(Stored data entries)
________________________

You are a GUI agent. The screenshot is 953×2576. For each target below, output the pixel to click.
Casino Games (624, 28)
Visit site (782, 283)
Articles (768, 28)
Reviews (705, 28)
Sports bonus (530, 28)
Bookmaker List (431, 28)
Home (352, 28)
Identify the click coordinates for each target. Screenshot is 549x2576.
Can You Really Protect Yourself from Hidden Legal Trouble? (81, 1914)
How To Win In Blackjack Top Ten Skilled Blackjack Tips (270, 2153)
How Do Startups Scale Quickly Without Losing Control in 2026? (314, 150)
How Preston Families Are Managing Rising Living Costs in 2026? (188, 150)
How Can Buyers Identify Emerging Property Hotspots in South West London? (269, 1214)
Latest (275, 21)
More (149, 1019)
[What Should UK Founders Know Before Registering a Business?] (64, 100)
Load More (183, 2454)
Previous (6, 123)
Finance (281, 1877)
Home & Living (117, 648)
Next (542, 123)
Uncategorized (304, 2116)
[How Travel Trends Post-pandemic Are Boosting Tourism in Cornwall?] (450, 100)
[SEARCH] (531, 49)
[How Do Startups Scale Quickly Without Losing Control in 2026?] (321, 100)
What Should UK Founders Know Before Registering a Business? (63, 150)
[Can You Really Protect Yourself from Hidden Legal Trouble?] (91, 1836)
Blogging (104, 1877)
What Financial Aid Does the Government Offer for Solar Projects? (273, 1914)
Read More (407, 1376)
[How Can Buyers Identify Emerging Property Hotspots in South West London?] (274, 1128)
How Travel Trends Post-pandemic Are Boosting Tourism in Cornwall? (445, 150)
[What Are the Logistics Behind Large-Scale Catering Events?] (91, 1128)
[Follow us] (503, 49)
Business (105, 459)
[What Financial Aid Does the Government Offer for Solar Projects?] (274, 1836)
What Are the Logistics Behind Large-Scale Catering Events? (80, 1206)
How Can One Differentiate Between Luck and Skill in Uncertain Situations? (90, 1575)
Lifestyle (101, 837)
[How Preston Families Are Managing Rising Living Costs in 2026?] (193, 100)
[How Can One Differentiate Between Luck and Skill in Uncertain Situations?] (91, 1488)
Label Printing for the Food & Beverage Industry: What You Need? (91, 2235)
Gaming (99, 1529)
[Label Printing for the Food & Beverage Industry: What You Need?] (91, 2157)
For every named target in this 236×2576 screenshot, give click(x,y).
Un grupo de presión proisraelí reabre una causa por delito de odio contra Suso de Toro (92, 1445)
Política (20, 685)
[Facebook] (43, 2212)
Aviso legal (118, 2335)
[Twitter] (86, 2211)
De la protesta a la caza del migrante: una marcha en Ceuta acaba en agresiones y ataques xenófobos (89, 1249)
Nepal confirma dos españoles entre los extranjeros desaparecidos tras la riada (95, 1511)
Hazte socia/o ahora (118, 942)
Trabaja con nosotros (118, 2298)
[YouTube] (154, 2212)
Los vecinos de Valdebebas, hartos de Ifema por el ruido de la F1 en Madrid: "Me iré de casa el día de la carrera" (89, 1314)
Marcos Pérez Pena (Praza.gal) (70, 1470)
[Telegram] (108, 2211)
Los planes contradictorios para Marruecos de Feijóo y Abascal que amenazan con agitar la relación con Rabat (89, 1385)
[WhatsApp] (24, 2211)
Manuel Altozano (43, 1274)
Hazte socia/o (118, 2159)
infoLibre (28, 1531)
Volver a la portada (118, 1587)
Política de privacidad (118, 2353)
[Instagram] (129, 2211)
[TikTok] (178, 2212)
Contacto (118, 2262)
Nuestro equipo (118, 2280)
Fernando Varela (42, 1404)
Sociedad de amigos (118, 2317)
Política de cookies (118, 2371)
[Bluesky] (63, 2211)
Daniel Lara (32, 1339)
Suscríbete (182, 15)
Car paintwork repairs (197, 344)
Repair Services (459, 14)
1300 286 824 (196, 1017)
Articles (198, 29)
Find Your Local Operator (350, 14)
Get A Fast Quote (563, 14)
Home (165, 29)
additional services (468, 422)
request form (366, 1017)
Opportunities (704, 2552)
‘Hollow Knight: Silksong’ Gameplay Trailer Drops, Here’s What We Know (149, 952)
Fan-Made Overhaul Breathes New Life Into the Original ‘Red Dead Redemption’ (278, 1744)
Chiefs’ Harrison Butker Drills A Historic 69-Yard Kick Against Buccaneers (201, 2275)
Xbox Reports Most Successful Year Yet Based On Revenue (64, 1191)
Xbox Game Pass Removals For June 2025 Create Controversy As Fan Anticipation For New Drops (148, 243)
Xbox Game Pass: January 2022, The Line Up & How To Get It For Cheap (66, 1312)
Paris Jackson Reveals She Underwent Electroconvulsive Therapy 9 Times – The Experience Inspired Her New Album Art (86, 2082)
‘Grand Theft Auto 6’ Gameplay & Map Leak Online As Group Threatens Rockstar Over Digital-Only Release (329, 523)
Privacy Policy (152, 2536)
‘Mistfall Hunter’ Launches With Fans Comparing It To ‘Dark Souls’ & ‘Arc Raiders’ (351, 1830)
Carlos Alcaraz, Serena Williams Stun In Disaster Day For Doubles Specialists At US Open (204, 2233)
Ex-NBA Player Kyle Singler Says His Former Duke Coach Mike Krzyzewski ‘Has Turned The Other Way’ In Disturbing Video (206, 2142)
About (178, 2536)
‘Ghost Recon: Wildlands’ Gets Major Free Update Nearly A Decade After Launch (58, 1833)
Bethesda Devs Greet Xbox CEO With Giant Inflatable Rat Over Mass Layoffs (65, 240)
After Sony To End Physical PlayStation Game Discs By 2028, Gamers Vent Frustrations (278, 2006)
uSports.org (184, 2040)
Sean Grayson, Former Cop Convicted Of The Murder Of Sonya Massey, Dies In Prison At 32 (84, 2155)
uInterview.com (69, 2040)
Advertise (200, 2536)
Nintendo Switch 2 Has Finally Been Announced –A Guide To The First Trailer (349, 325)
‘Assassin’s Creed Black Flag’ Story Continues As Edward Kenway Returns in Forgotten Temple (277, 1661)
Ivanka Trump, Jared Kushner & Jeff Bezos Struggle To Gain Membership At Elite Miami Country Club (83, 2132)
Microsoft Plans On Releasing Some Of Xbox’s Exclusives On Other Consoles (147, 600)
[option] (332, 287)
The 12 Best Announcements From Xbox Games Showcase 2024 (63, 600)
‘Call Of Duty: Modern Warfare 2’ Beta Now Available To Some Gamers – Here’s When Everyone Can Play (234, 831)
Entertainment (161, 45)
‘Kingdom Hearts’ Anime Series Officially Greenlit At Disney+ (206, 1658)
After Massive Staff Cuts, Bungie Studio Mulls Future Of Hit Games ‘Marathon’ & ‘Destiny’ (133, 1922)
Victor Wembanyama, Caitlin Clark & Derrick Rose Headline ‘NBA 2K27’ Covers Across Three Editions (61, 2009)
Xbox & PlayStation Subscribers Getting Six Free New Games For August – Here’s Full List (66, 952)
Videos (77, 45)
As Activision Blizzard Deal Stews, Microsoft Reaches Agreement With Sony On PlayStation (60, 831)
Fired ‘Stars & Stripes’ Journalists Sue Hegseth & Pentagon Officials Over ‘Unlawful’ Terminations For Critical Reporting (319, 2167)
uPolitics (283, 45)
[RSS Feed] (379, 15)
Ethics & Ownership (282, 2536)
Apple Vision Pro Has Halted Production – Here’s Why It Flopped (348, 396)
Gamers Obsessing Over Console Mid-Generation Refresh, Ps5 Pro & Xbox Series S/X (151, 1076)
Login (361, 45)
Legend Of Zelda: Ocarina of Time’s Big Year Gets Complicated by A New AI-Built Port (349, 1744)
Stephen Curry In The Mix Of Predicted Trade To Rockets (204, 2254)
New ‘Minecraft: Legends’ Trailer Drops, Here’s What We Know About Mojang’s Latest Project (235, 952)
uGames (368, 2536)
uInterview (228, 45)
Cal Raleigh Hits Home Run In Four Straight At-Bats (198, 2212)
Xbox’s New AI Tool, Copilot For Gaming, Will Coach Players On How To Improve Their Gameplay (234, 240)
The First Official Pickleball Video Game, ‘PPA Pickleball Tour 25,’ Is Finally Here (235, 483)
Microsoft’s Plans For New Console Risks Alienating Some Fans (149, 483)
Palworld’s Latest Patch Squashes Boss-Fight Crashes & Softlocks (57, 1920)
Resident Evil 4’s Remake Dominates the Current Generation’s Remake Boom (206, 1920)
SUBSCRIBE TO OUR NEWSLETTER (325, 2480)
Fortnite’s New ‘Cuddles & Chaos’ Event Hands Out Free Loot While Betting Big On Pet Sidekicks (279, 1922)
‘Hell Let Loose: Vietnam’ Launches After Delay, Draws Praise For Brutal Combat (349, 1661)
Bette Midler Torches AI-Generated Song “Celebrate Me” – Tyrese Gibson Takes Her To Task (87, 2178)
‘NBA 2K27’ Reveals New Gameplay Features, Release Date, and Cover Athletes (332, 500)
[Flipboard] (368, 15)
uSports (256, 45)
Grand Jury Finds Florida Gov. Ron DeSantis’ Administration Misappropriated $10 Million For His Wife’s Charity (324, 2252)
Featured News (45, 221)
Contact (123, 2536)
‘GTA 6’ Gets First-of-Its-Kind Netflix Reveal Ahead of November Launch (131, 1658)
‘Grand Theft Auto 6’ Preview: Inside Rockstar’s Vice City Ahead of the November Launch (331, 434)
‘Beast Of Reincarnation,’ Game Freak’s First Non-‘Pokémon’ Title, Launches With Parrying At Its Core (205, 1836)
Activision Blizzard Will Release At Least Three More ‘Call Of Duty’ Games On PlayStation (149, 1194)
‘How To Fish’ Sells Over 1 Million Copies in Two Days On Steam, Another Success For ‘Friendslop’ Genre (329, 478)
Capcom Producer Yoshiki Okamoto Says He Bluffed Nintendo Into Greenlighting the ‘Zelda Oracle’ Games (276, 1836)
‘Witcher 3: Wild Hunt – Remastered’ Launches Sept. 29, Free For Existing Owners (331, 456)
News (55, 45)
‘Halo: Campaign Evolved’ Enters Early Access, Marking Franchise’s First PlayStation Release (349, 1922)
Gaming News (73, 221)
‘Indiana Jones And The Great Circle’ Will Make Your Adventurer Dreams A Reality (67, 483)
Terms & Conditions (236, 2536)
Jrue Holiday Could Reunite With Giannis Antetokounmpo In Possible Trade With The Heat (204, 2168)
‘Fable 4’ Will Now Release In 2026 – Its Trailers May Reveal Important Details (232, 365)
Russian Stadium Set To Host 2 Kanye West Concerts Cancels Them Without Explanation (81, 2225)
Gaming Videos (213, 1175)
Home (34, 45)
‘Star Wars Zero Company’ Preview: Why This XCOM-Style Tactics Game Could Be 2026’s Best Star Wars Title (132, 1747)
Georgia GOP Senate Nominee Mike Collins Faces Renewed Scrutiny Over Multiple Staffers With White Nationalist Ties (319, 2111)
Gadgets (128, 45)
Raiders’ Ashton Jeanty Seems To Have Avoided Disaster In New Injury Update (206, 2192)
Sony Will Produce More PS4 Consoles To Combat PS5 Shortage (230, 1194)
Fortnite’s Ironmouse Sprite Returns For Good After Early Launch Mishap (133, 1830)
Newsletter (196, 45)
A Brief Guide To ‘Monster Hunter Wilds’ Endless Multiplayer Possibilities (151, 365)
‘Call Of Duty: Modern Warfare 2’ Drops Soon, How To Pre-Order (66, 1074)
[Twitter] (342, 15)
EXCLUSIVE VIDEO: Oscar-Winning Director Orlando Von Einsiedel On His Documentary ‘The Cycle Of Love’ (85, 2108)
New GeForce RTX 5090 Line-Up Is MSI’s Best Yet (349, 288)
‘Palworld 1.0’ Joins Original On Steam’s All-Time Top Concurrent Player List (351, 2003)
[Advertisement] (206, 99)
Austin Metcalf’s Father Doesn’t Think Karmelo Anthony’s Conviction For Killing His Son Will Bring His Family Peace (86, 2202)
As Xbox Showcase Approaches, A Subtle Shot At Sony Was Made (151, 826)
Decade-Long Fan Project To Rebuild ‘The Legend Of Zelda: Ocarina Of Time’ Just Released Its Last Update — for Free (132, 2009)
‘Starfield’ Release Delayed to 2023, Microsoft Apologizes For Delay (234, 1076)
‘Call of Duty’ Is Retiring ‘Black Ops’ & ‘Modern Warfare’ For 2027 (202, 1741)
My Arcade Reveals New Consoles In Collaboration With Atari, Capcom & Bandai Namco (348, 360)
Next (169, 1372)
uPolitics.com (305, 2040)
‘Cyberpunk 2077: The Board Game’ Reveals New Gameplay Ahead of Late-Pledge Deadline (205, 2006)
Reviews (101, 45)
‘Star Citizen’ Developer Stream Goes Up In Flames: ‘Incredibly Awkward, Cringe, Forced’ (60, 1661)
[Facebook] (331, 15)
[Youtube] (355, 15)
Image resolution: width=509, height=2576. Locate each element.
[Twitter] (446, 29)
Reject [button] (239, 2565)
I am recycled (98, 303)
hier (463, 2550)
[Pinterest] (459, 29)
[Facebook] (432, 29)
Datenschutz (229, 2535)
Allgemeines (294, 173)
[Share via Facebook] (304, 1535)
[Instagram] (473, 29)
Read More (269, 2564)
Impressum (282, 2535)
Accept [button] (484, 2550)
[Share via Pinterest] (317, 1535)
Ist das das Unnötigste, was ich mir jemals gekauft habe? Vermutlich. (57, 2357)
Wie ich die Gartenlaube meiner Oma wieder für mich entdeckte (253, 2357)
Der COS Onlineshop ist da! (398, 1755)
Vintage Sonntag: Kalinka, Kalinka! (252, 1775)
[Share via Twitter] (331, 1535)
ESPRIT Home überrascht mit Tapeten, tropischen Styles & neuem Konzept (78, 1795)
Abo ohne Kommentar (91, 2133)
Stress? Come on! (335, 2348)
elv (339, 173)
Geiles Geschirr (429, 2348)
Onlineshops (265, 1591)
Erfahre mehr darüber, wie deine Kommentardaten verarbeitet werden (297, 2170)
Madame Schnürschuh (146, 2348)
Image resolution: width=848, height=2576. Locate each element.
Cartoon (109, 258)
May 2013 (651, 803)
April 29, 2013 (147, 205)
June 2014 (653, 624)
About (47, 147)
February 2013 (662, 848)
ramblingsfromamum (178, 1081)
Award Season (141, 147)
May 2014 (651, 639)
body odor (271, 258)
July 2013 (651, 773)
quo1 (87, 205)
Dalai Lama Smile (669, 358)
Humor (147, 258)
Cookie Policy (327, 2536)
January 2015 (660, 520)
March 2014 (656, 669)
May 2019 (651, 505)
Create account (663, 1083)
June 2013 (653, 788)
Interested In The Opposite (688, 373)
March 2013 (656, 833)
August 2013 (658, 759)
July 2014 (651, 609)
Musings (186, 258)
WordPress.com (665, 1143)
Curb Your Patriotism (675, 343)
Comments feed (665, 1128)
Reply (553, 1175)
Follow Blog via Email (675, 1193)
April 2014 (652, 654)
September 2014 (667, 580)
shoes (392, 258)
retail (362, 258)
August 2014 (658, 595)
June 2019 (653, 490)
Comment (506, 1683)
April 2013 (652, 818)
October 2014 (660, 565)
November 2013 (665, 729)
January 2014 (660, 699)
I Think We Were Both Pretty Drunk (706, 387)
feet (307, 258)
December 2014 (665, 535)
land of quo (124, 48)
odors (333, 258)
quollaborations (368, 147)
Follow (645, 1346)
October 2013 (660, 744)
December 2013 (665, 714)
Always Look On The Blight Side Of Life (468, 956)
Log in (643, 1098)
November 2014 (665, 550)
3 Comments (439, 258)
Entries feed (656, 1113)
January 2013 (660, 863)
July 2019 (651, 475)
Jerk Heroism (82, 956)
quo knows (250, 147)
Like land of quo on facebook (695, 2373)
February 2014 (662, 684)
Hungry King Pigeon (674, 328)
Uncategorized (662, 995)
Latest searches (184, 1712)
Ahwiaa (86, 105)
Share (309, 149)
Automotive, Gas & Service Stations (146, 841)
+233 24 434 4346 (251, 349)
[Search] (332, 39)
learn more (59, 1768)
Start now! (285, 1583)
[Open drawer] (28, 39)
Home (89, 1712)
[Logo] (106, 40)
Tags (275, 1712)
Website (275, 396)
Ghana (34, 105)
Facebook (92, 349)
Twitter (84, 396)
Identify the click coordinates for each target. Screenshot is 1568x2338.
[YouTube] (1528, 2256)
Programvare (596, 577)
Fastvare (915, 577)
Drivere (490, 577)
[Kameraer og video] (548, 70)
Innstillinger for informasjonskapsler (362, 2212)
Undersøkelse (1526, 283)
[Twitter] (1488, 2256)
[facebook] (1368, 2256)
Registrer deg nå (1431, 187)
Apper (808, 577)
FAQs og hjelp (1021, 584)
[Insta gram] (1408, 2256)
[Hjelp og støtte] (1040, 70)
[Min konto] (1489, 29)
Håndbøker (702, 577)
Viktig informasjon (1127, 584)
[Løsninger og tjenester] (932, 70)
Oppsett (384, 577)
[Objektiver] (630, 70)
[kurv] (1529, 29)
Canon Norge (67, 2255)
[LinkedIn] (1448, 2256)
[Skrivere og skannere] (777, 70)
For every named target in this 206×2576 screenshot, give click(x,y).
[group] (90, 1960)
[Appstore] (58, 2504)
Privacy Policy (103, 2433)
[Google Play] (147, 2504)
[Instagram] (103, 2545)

________________________

Copy out the range of lines above starting at the line with "More (149, 1019)" and ending at the line with "Hazte socia/o ahora (118, 942)", exactly and including both.

| COMPLETED EXERCISE |
More (149, 1019)
[What Should UK Founders Know Before Registering a Business?] (64, 100)
Load More (183, 2454)
Previous (6, 123)
Finance (281, 1877)
Home & Living (117, 648)
Next (542, 123)
Uncategorized (304, 2116)
[How Travel Trends Post-pandemic Are Boosting Tourism in Cornwall?] (450, 100)
[SEARCH] (531, 49)
[How Do Startups Scale Quickly Without Losing Control in 2026?] (321, 100)
What Should UK Founders Know Before Registering a Business? (63, 150)
[Can You Really Protect Yourself from Hidden Legal Trouble?] (91, 1836)
Blogging (104, 1877)
What Financial Aid Does the Government Offer for Solar Projects? (273, 1914)
Read More (407, 1376)
[How Can Buyers Identify Emerging Property Hotspots in South West London?] (274, 1128)
How Travel Trends Post-pandemic Are Boosting Tourism in Cornwall? (445, 150)
[What Are the Logistics Behind Large-Scale Catering Events?] (91, 1128)
[Follow us] (503, 49)
Business (105, 459)
[What Financial Aid Does the Government Offer for Solar Projects?] (274, 1836)
What Are the Logistics Behind Large-Scale Catering Events? (80, 1206)
How Can One Differentiate Between Luck and Skill in Uncertain Situations? (90, 1575)
Lifestyle (101, 837)
[How Preston Families Are Managing Rising Living Costs in 2026?] (193, 100)
[How Can One Differentiate Between Luck and Skill in Uncertain Situations?] (91, 1488)
Label Printing for the Food & Beverage Industry: What You Need? (91, 2235)
Gaming (99, 1529)
[Label Printing for the Food & Beverage Industry: What You Need?] (91, 2157)
For every named target in this 236×2576 screenshot, give click(x,y).
Un grupo de presión proisraelí reabre una causa por delito de odio contra Suso de Toro (92, 1445)
Política (20, 685)
[Facebook] (43, 2212)
Aviso legal (118, 2335)
[Twitter] (86, 2211)
De la protesta a la caza del migrante: una marcha en Ceuta acaba en agresiones y ataques xenófobos (89, 1249)
Nepal confirma dos españoles entre los extranjeros desaparecidos tras la riada (95, 1511)
Hazte socia/o ahora (118, 942)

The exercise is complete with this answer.